8.6.2 Interpreting the Range of Climate Sensitivity Estimates Among General Circulation Models
8.6.2.1 Definition of Climate Sensitivity
As defined in previous assessments (Cubasch et al., 2001) and in the Glossary, the global annual mean surface air temperature change experienced by the climate system after it has attained a new equilibrium in response to a doubling of atmospheric CO2 concentration is referred to as the ‘equilibrium climate sensitivity’ (unit is °C), and is often simply termed the ‘climate sensitivity’. It has long been estimated from numerical experiments in which an AGCM is coupled to a simple non-dynamic model of the upper ocean with prescribed ocean heat transports (usually referred to as ‘mixed-layer’ or ‘slab’ ocean models) and the atmospheric CO2 concentration is doubled. In AOGCMs and non-steady-state (or transient) simulations, the ‘transient climate response’ (TCR; Cubasch et al., 2001) is defined as the global annual mean surface air temperature change (with respect to a ‘control’ run) averaged over a 20-year period centred at the time of CO2 doubling in a 1% yr–1 compound CO2 increase scenario. That response depends both on the sensitivity and on the ocean heat uptake. An estimate of the equilibrium climate sensitivity in transient climate change integrations is obtained from the ‘effective climate sensitivity’ (Murphy, 1995). It corresponds to the global temperature response that would occur if the AOGCM was run to equilibrium with feedback strengths held fixed at the values diagnosed at some point of the transient climate evolution. It is computed from the oceanic heat storage, the radiative forcing and the surface temperature change (Cubasch et al., 2001; Gregory et al., 2002).

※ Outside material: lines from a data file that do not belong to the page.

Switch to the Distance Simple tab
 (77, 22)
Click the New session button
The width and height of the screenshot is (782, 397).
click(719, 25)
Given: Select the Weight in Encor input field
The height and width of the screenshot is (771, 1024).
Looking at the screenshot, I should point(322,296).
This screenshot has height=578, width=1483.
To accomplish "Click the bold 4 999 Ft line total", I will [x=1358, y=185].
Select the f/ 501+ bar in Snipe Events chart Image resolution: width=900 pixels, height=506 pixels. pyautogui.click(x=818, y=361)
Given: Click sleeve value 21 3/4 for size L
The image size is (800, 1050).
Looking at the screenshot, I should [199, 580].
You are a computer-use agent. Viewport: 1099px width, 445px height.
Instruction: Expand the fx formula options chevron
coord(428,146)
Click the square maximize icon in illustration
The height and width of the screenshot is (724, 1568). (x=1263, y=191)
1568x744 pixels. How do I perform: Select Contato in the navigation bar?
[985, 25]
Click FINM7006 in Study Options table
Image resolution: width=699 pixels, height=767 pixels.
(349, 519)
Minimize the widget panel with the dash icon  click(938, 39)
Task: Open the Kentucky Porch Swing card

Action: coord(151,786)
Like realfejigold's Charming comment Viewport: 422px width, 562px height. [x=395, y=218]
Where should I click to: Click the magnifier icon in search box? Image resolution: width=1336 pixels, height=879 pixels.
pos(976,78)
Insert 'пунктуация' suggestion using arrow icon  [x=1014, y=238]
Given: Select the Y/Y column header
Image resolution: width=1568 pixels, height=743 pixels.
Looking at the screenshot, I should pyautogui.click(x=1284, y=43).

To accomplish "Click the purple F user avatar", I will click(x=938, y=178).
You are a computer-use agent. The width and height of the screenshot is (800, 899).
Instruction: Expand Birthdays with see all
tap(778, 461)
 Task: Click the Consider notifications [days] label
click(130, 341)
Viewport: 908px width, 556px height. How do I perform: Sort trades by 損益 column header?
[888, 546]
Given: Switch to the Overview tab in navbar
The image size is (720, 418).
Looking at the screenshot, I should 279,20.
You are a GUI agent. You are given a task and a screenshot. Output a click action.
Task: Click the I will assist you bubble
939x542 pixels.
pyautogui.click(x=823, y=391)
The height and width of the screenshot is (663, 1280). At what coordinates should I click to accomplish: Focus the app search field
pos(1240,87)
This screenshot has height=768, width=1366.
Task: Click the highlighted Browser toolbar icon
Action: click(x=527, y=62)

The climate sensitivity depends on the type of forcing agents applied to the climate system and on their geographical and vertical distributions (Allen and Ingram, 2002; Sausen et al., 2002; Joshi et al., 2003). As it is influenced by the nature and the magnitude of the feedbacks at work in the climate response, it also depends on the mean climate state (Boer and Yu, 2003). Some differences in climate sensitivity will also result simply from differences in the particular radiative forcing calculated by different radiation codes (see Sections 10.2.1 and 8.6.2.3). The global annual mean surface temperature change thus presents limitations regarding the description and the understanding of the climate response to an external forcing. Indeed, the regional temperature response to a uniform forcing (and even more to a vertically or geographically distributed forcing) is highly inhomogeneous. In addition, climate sensitivity only considers the surface mean temperature and gives no indication of the occurrence of abrupt changes or extreme events. Despite its limitations, however, the climate sensitivity remains a useful concept because many aspects of a climate model scale well with global average temperature (although not necessarily across models), because the global mean temperature of the Earth is fairly well measured, and because it provides a simple way to quantify and compare the climate response simulated by different models to a specified perturbation. By focusing on the global scale, climate sensitivity can also help separate the climate response from regional variability.